Confusion in explaining Kepler's second law in terms of energy

[thebosonbreaker]

Hello.
As I understand it, Kepler's 2nd law of planetary motion can be explained through conservation of energy or conservation of angular momentum.
I am having trouble with the conservation of energy explanation.

We know that the sum of potential and kinetic energy of a planet in orbit around the parent star (let's assume it's the sun) must be constant (for all points in the orbit) so that energy is conserved. This is fine.

By Kepler's 1st law, the orbit is elliptical. When the planet is closer to the sun, it is moving faster, so it must have more KE. But if it has more KE, it must have less PE, so that PE + KE stays constant.

What I don't understand is why the potential energy is less when the planet is closer to the sun. The potential energy of a body in the gravitational field of another body is given by the equation GMm / r, in which r is the distance between the bodies.

When the planet is closer to the sun, r is smaller. Does this not imply a larger potential energy (not a smaller one) and hence a smaller kinetic energy (not a larger one)? I am confused here!

Any help/clarification would be much appreciated.
Many thanks.

 

[PeroK]

The potential energy of a body in the gravitational field of another body is given by the equation GMm / r, in which r is the distance between the bodies.

It's $-\frac{GMm}{r}$

The minus is important.

 

[nasu]

Kepler's second law is a consequence of conservation of angular momentum. Conservation of energy cannot "explain" it.

 

[Filip Larsen]

When the planet is closer to the sun, r is smaller. Does this not imply a larger potential energy (not a smaller one) and hence a smaller kinetic energy (not a larger one)?

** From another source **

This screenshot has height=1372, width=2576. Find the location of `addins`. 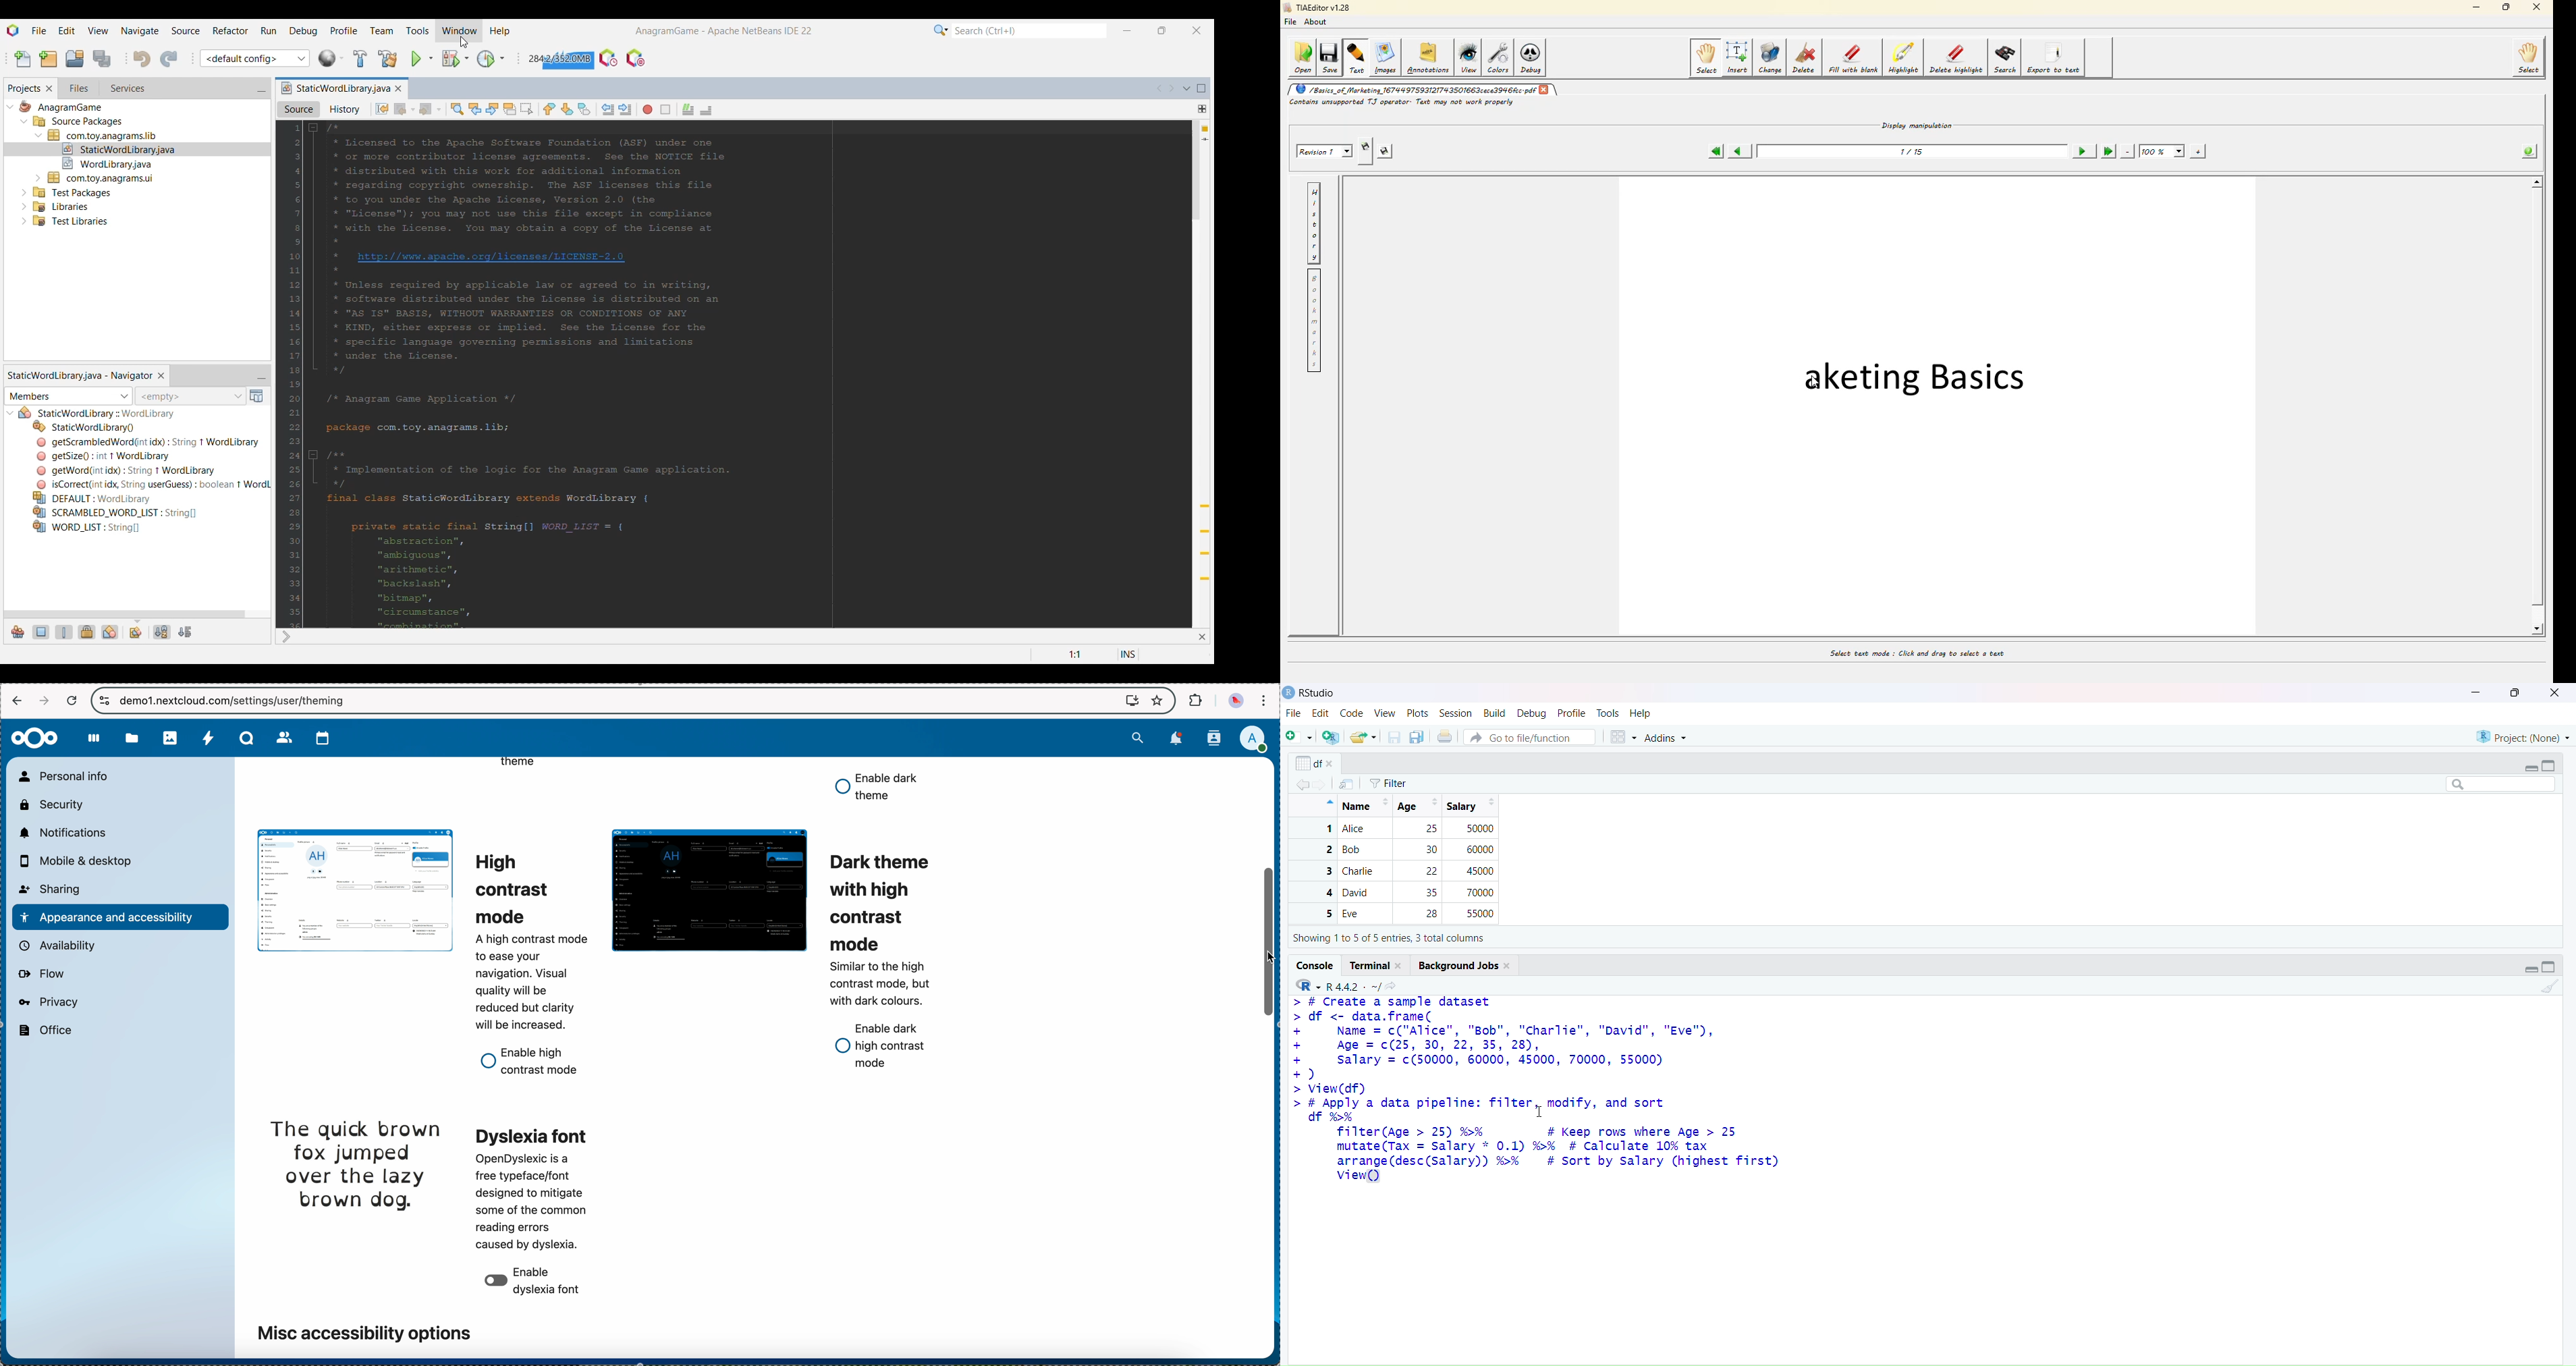

addins is located at coordinates (1670, 739).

Potential energy means there is a potential or reservoir for kinetic energy "later" and by applying work you can increasing that potential energy, i.e "store" more energy into that reservoir. If you are out walking on a hill, you have to work for it to go upwards (you are increasing your gravitational potential energy) and visa versa going down-hill. This surely means potential energy must increase with height, right?

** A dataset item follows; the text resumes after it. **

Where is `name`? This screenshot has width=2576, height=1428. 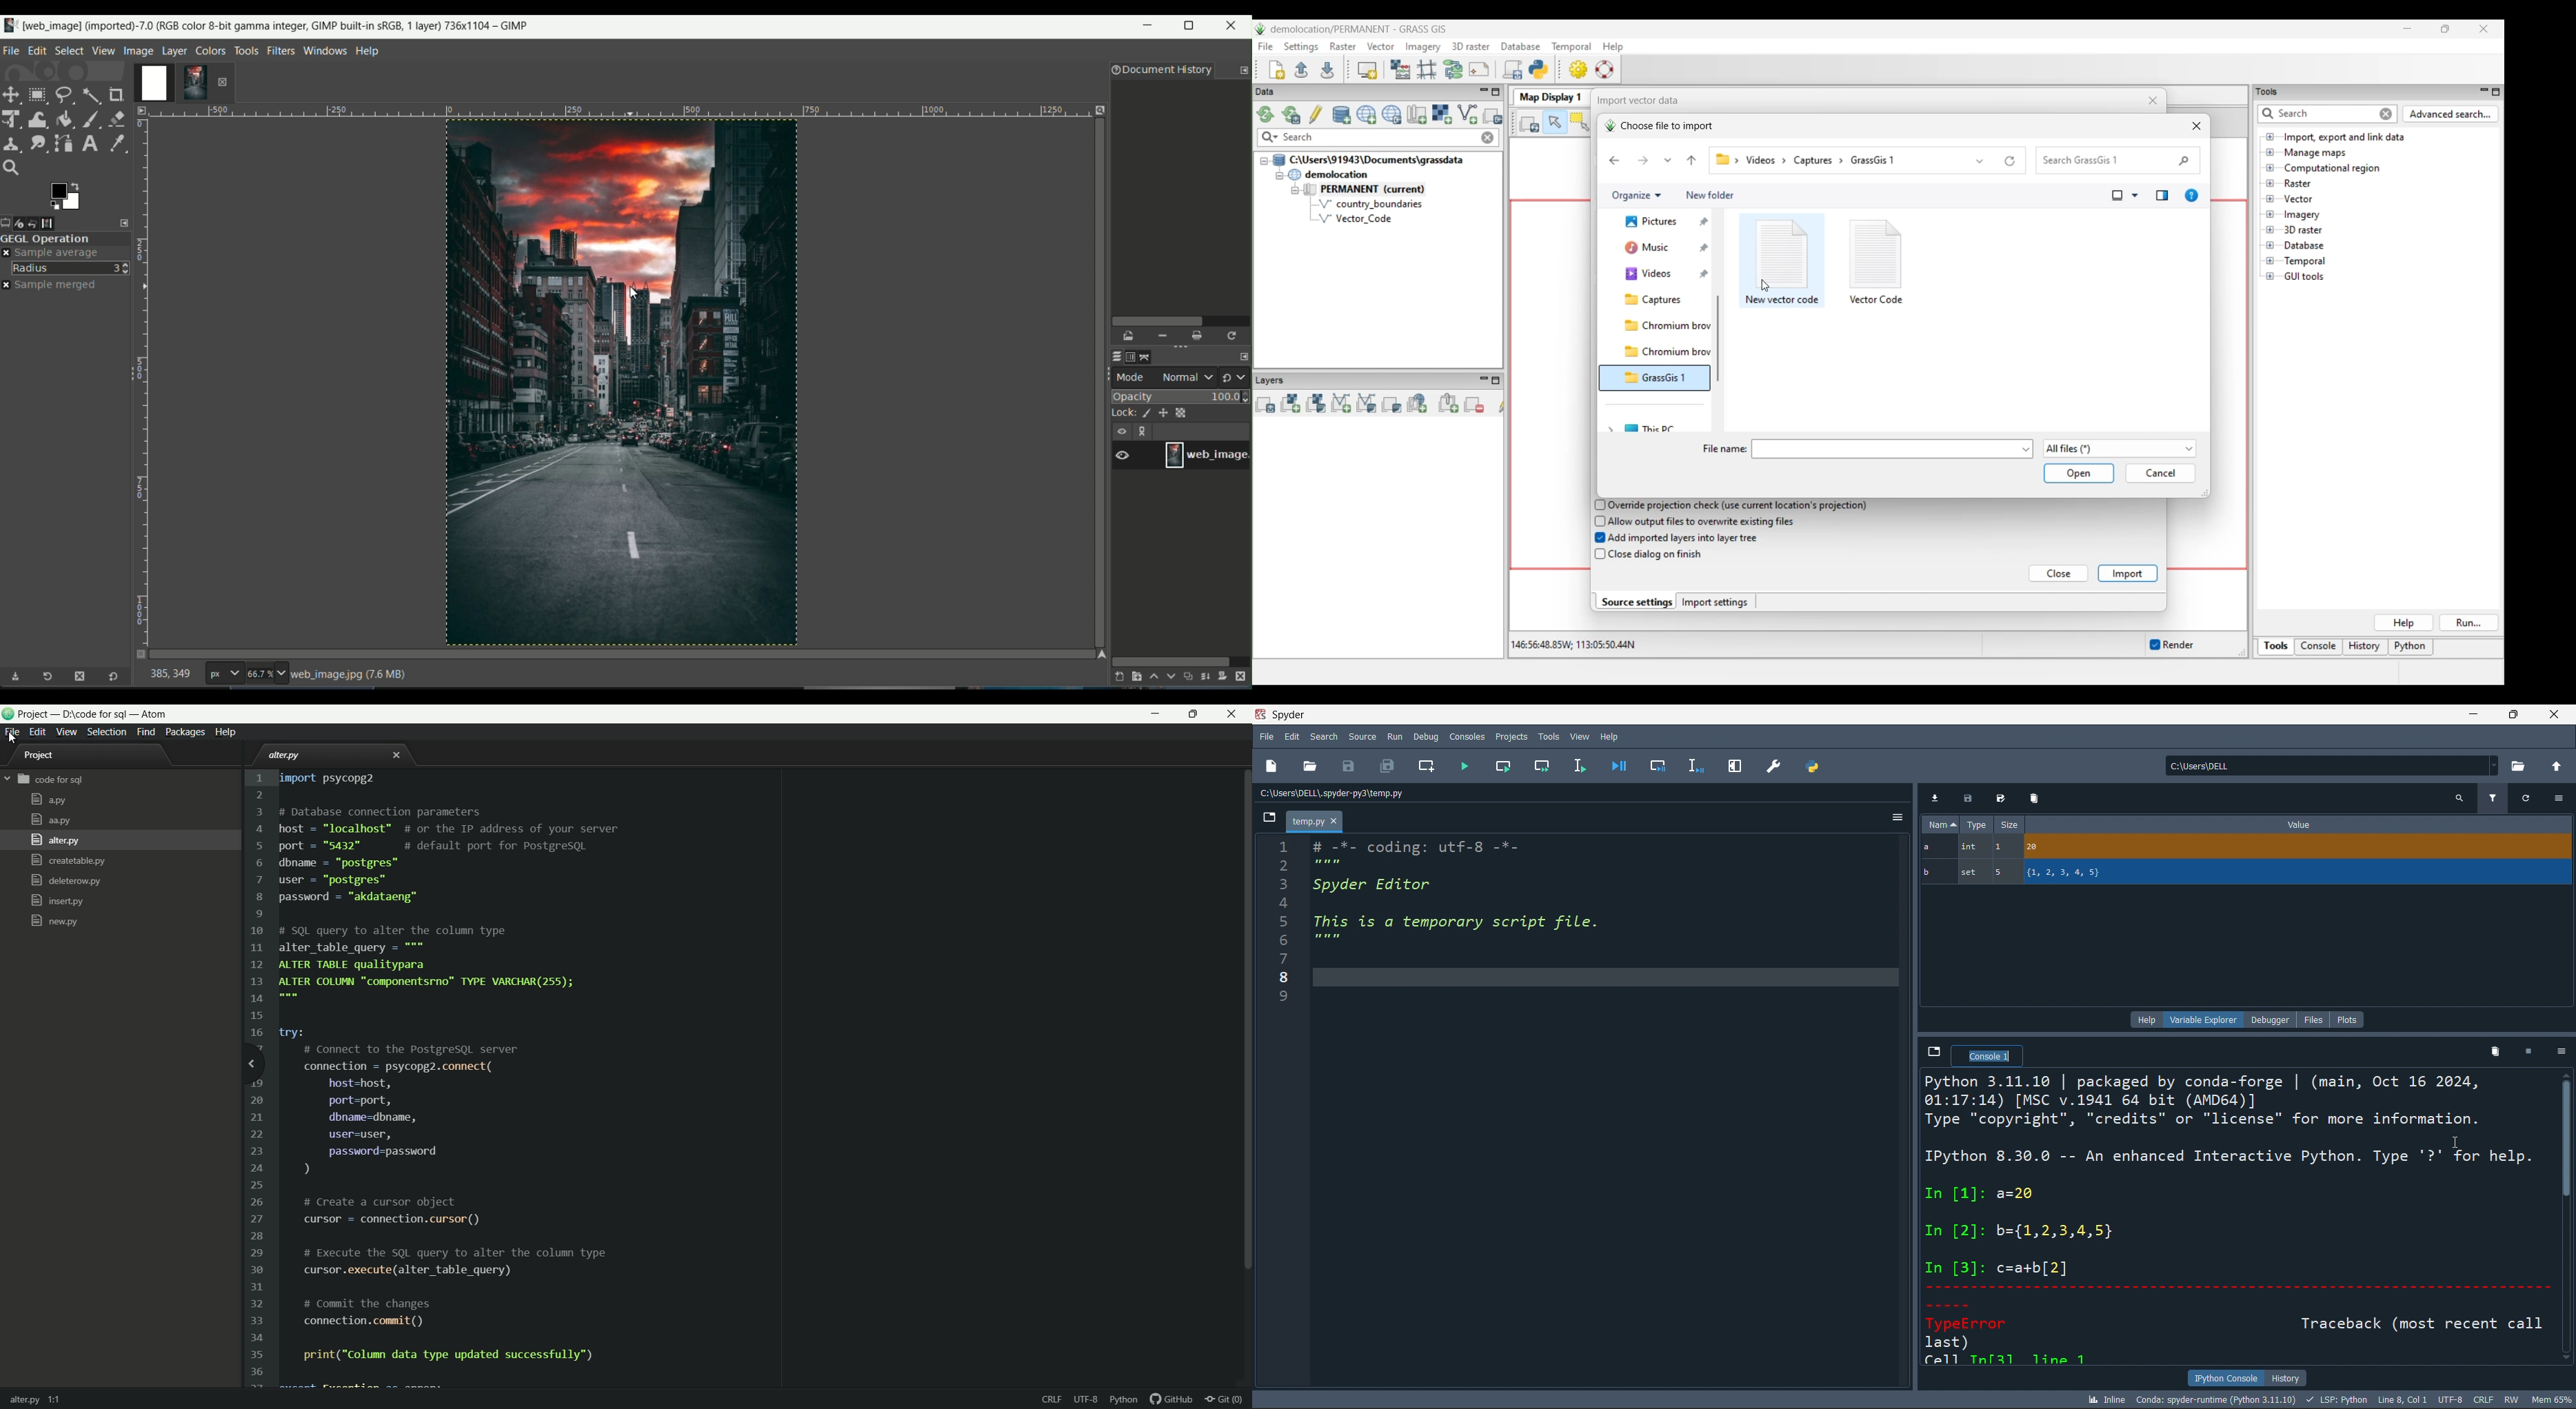 name is located at coordinates (1938, 824).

Also when dealing with potential energy it is also worth to remember that its all about work going in and out so potential energy in a particular system is determined except for a constant (of integration). If you describe the potential energy of a particular system as $V(x)$ then an equally valid potential is $V_C(x) = V(x) + C$, where $C$ is a constant. As PeroK mentioned, for gravity one usually write the potential with a minus and no constant, which effectively implies the convention that gravitational potential energy of a mass is zero when you are infinitely far away from it. If you are still confused try plot the gravitational potential function as a function of $r$ and notice if potential energy is increasing or decreasing when you increase $r$ (i.e. when you go up-hill).